JPH07245378A - Semiconductor device - Google Patents

Abstract

(57) [Abstract] [Purpose] Regarding a semiconductor device, a dielectric film between electrode plates in a capacitor is thinned to increase the capacitance, and moreover, leakage current does not flow during standby. Constitution: An inverter composed of a p-channel transistor Q1 and an n-channel transistor Q2 having a gate electrode 7 which is interposed between a V _CC side wiring 8 and a V _SS side wiring 9 and connected in common, and one pole of a capacitor An electrode 11 which functions as a plate is connected to the V _CC side wiring 8, and an n-well 2 which functions as the other electrode plate is connected to a connection point of the transistor Q1 and the transistor Q2 which are the output points of the inverter. Equipped with.

Description

Detailed Description of the Invention

[0001]

BACKGROUND OF THE INVENTION 1. Field of the Invention The present invention relates to a MOS (metal oxide semiconductor) with reduced standby current.
The present invention relates to a semiconductor device having a capacitor). Currently, capacitors are being built in semiconductor devices for the purpose of stabilizing power supplies, for example.

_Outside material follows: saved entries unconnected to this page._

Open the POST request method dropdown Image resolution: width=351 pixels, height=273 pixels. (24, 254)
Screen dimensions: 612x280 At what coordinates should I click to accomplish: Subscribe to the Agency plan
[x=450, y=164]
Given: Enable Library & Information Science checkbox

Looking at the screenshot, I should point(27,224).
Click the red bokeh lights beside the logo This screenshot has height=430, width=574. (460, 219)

In such a capacitor, the insulating film (dielectric film) between the electrode plates is formed as thin as possible for the purpose of increasing the capacitance, but the thinner the film, the more leaky the insulating film. The standby current increases, so this problem must be resolved.

[0003]

2. Description of the Related Art Generally, it is accepted that it becomes leaky if the dielectric film between the electrode plates in a capacitor is made thin, and until now, mainly, a dielectric material having a high breakdown voltage has been demanded. I was enthusiastic.

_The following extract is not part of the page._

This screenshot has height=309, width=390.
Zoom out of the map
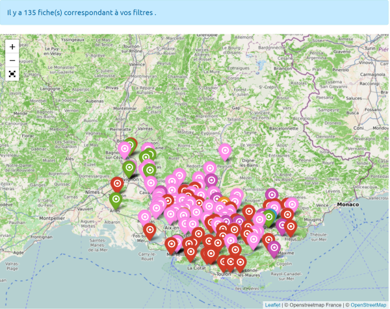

Up to now, no effective technique has been known for compensating an increase in standby current due to a leaky dielectric film in a capacitor built in a semiconductor chip.

[0005]

As described above, with respect to the increase in standby current due to the leaky dielectric film in the capacitor, at present, other than thickening the dielectric film at the expense of capacitance. There is no means.

According to the present invention, the dielectric film between the electrode plates of the capacitor is thinned to increase the capacity, and moreover, leakage current does not flow during standby.

[0007]

In the present invention, it is fundamental to make the both electrode plates of the capacitor have the same potential during standby so that no current flows.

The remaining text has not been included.